> EXERCISE DETAILS: Continue the passage on the Pooling Architecture Search method from its last sentence.

> PASSAGE GIVEN:
To learn adaptive pooling architectures with the help of NAS, we propose a novel method called PAS (Pooling Architecture Search) to address these challenges. It contains a unified pooling framework to design the search space and one coarsening strategy to enable the usage of the differentiable architecture search. A unified framework is defined based on four key modules derived from the existing pooling architectures: Aggregation, Pooling, Readout, and Merge. Considering that two classes of pooling operations in existing hierarchical methods — selection-based and grouping-based pooling operations — have diverse manners in designing a coarse graph, we provide two variants of the Pooling Module that can design the pooling operation in different scales on these two classes. In the first variant, we employ selection-based operations in the Pooling Module. They focus on designing the node score functions, and the coarse graph can be formulated based on the most informative nodes. In other words, there is only one step to designing the pooling results. This coarse-grained pooling variant is dubbed PAS-G (Pooling Architecture Search in Graph scale).
For PAS-G designed on the selection-based methods, the unselected nodes and edges are dropped directly when formulating the coarse graph, which may lead to information loss to some extent. To improve graph representation learning, we further introduce grouping-based pooling operations in the Pooling Module, which have advantages in grouping the information from all nodes and edges in the graph. To unify these two classes of pooling operations, we first refine the Pooling Module and decompose it into Selection, Reduction, and Connection blocks based on the three steps in designing the coarse graph. They are responsible for preparing the nodes in the coarse graph, updating features, and reconstructing the adjacency matrix, respectively. Then, we observe that the different node preparation mechanisms in the Selection Block result in mismatched nodes in the coarse graph as shown in Figure
1(b). To address this problem, we modify the grouping-based methods by assigning nodes to the cluster heads prepared in the Selection Block, from which we obtained the matched nodes. Based on this block, the coarse graph can be formulated by designing the reduction and connection operations to update the node features and reconstructing the edges in the graph. This fine-grained pooling variant improves the coarse graph design in the
node and
edge scale, which is dubbed
PAS-NE. Based on this unified pooling framework, one search space is designed naturally by providing a set of candidate operations for each module and block, on top of which the different global and hierarchical methods can be incorporated.

> SUPPLIED ENTRIES:

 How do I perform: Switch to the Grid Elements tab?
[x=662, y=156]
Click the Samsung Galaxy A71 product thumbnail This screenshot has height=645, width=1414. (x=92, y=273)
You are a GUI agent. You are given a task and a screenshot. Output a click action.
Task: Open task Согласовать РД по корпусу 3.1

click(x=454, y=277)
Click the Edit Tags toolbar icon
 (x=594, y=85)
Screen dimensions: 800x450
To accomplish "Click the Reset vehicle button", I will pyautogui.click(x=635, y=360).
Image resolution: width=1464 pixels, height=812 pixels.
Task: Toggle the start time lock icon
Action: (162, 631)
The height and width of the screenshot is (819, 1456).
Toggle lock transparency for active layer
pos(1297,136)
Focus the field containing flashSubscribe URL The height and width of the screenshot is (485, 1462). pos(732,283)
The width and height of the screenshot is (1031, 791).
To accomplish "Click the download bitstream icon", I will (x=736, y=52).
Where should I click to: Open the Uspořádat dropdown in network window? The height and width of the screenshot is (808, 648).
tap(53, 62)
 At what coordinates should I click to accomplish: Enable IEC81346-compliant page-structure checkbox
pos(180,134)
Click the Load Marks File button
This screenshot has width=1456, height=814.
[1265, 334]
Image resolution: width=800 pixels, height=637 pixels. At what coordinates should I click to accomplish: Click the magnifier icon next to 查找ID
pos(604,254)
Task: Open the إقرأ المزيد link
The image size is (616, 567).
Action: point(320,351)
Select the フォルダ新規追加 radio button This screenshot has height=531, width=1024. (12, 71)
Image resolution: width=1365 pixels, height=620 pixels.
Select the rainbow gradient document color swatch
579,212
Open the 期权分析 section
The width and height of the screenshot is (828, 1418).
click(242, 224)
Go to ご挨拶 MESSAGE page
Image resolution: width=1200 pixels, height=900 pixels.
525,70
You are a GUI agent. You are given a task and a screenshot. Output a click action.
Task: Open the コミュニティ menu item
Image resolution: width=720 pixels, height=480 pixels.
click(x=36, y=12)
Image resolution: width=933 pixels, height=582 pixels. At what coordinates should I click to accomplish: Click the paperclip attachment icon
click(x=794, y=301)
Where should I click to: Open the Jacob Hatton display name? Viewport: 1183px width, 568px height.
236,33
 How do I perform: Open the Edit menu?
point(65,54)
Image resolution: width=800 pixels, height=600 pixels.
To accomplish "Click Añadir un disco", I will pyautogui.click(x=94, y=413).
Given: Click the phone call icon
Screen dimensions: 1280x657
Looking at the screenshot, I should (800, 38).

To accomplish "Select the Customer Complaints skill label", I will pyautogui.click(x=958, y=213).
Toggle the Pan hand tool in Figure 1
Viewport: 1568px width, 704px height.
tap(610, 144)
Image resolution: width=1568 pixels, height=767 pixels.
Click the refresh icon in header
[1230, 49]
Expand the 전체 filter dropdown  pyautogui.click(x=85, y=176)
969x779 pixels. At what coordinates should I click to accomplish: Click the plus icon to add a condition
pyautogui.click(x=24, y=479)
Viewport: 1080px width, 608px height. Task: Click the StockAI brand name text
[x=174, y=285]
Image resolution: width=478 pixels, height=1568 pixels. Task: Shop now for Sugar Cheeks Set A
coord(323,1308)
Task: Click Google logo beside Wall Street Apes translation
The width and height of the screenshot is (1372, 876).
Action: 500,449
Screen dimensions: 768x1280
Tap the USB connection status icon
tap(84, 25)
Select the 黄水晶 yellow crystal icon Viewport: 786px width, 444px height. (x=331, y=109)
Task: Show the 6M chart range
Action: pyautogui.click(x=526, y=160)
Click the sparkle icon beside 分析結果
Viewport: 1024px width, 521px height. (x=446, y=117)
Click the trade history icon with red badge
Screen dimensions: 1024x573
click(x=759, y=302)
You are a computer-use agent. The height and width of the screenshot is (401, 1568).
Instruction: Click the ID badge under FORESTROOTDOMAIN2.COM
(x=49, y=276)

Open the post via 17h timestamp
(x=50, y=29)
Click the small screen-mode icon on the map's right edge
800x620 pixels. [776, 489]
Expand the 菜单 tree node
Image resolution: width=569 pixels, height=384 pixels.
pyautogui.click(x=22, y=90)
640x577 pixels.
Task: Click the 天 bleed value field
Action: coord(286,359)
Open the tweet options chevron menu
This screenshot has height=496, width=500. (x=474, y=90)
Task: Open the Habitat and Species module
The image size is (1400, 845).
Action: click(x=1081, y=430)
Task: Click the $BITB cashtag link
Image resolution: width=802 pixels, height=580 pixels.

> THE ANSWER:
As to the search algorithm, to address the mismatched problem in the coarse graph, a coarsening strategy is designed to relax the search space by padding the unselected nodes and keeping the same sets. We further decompose this strategy into node and edge scales to adapt the fine-grained variant PAS-NE. Then, the coarse graphs can be matched with each other, and the usage of gradient descent is available. We conduct extensive experiments on six real-world datasets from five domains, for example, the large-scale text classification dataset MR [
78] and the molecular property prediction dataset ogbg-molhiv [
23]. The experimental results demonstrate that two PAS variants can achieve better performance than those various baselines. By designing the nodes and edges in the coarse graph, PAS-NE has better performance than PAS-G. With the help of coarsening strategy, PAS is optimized with gradient descent and achieves a two-orders-of-magnitude reduction of the search cost. Furthermore, on the popular OGB leaderboard of graph classification,
2 we also have achieved 1st, 1st, and 3rd performance on datasets MolHIV, PPA, and MolPCBA, respectively, with PAS [
58] since April 2022, which further shows its effectiveness for the graph classification task.
To summarize, the contributions of this work are as follows:
•
To the best of our knowledge, PAS is the first work to design data-specific pooling architectures for GNN-based graph classification, which is based on the differentiable neural architecture search.
•
To design an expressive search space for PAS, we propose a unified pooling framework that contains four key modules derived from the literature: Aggregation, Pooling, Readout, and Merge. Two variants, PAS-G and PAS-NE, are proposed on the selection-based and grouping-based pooling methods, respectively. With these variants, the global and two hierarchical pooling methods in the literature can be incorporated.
•
Considering its efficiency and effectiveness, we provide one coarsening strategy to enable the usage of the differentiable architecture search.
•
We validate the proposed two variants, PAS-G and PAS-NE, on six real-world datasets. The results demonstrate that we achieve higher performance than various baselines for graph classification. Moreover, PAS-NE outperforms PAS-G by designing coarse graphs in the node and edge scales. In addition, the efficiency of these two methods is improved by two orders of magnitude due to the coarsening strategies.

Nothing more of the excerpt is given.